It’s not that I had an epiphany. I didn’t. But I started reading about Shabbat, and slowly started introducing its beautiful, detoxing energy into our home. I fell in love with the idea of being awake without a tablet or an iPhone in my hand, and feeling more connected than ever.

At first we did kiddush, and although I wanted to introduce more Shabbat practices more quickly than my husband, we paced it step by step. I did this not in any pressured way — people think that it’s either all or nothing, and that’s not true. 

Each week, we planned what we wanted to introduce to the kids. We considered how the week’s Torah reading connected to our everyday life, even to the banal things. For the first year, I was the one who brought these ideas to the table, and they would result in great conversations. Eventually, everyone began to plan for Shabbat. In this way, it became a shared family experience. 

I started keeping Shabbat at the same time that I began working at Facebook. On my first day at work, my manager asked me, “Michal, what do you care about?” I was taken by surprise. No manager had ever asked this before, and I said, “Being a mother, being Israeli, and being Jewish.” This opened a conversation, and my manager wanted to know more about Judaism. So I told him a few things, including the custom of Jewish women lighting Shabbat candles. And that Friday, and for the next five years, he sent me the same text message every single Friday without fail: “Shabbat Shalom!”

******

◆ WORK INSTRUCTION ◆
Please answer these questions from the Shabbat passage, one per line:
1. What Shabbat practice did the family start with?
2. Where did the writer begin working around the time she started keeping Shabbat?
3. What text message did her manager send every Friday, and for how many years?
You don't need the data that follows this passage.

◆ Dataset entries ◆
******

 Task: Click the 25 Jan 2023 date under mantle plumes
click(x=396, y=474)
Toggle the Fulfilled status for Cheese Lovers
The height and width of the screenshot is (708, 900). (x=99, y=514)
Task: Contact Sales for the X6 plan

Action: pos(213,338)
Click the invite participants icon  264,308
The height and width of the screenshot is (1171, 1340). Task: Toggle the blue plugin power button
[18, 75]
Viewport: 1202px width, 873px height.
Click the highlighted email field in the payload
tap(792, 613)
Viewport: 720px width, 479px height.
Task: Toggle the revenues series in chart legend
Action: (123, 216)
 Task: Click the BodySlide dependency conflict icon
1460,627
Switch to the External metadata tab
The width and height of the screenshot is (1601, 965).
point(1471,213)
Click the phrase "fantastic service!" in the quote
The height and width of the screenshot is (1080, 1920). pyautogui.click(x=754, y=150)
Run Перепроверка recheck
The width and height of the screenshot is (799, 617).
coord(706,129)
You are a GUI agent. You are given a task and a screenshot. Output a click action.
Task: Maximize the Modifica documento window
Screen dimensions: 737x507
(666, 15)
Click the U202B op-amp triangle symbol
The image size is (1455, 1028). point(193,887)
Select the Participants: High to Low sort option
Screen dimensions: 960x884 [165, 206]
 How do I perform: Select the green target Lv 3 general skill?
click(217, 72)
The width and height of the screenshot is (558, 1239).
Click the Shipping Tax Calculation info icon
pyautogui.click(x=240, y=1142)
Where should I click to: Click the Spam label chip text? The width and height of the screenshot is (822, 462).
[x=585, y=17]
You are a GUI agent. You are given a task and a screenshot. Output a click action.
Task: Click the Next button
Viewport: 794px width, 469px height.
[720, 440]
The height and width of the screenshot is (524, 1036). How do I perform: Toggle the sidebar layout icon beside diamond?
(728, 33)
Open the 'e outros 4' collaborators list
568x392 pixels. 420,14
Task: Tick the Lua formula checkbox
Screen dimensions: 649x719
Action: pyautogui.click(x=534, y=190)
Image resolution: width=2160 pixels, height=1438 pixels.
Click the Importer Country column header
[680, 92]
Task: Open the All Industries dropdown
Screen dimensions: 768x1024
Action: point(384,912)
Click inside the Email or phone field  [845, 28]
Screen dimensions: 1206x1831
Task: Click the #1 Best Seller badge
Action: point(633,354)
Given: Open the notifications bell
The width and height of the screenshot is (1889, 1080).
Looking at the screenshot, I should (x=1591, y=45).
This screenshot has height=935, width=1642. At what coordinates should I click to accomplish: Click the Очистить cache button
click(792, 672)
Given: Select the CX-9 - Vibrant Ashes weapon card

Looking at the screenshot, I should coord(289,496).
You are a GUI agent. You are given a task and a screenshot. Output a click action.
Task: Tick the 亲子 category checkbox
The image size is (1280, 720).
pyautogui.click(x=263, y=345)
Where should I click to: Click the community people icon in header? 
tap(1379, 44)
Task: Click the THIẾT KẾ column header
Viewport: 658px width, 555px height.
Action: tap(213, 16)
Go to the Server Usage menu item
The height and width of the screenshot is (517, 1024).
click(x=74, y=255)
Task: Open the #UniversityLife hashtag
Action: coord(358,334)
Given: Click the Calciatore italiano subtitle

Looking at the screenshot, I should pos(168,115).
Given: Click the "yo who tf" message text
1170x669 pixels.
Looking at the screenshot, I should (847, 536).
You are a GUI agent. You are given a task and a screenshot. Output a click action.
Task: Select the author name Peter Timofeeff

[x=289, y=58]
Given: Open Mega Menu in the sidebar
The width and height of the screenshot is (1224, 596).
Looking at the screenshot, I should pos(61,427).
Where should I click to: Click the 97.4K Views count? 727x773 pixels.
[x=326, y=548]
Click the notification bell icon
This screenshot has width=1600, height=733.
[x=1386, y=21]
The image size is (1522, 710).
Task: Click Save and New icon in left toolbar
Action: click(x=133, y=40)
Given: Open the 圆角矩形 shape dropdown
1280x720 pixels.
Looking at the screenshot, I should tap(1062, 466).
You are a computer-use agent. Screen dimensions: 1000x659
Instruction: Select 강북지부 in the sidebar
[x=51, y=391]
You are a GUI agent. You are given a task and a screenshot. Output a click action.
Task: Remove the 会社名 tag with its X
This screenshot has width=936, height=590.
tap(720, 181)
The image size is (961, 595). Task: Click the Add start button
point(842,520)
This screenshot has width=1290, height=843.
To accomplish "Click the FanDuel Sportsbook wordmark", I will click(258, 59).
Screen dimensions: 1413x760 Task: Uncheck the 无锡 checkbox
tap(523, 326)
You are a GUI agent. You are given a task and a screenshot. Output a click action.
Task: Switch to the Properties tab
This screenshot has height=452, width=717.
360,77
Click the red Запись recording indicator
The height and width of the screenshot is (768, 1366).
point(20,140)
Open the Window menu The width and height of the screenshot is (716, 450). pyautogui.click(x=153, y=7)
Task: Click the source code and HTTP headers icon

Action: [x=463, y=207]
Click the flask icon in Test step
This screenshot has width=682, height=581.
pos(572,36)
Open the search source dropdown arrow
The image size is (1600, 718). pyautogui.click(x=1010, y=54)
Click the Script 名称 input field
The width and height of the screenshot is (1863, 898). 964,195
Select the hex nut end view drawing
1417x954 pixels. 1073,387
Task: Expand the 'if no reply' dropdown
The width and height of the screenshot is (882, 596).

******

◆ RESPONSE TO THIS TASK ◆
1. Kiddush
2. Facebook
3. "Shabbat Shalom!" for five years